(Collection entries)

★ ★ ★ ★ ★ ★ ★

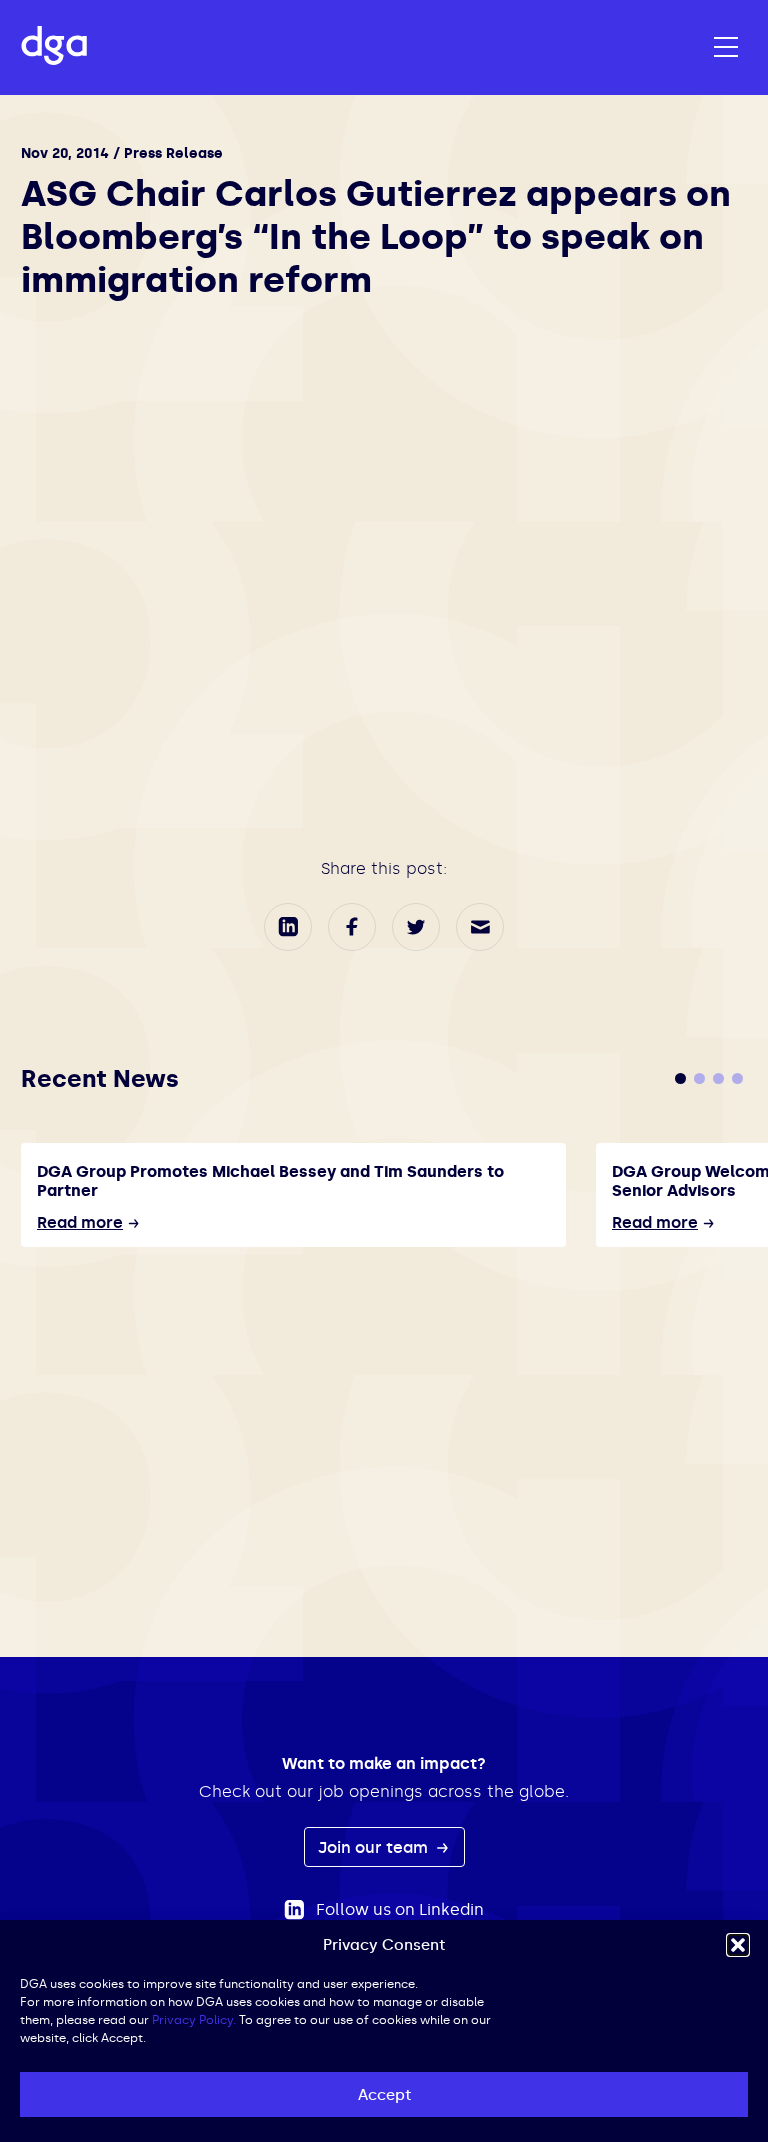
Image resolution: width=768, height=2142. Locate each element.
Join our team (375, 1847)
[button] (738, 1945)
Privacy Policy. (194, 2020)
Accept (384, 2095)
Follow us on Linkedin (400, 1909)
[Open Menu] (726, 48)
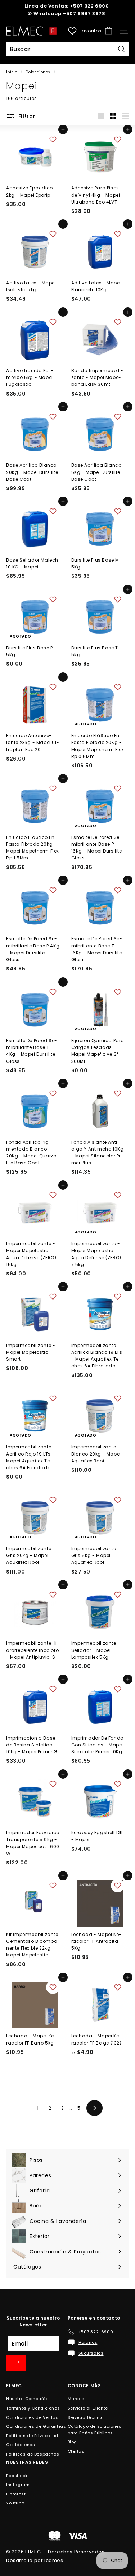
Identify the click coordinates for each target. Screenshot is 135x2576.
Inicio (12, 72)
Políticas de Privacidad (32, 2436)
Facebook (17, 2476)
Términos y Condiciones (33, 2408)
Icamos (53, 2560)
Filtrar (26, 116)
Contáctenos (20, 2445)
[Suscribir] (16, 2363)
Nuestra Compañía (27, 2399)
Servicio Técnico (86, 2417)
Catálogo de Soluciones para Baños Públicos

★ ★ ★ ★ ★ ★ ★

The requested lines run from the one with "Icamos (53, 2560)" through the last line of the records. Return them exactly.

_EXERCISE OUTPUT_
Icamos (53, 2560)
Filtrar (26, 116)
Contáctenos (20, 2445)
[Suscribir] (16, 2363)
Nuestra Compañía (27, 2399)
Servicio Técnico (86, 2417)
Catálogo de Soluciones para Baños Públicos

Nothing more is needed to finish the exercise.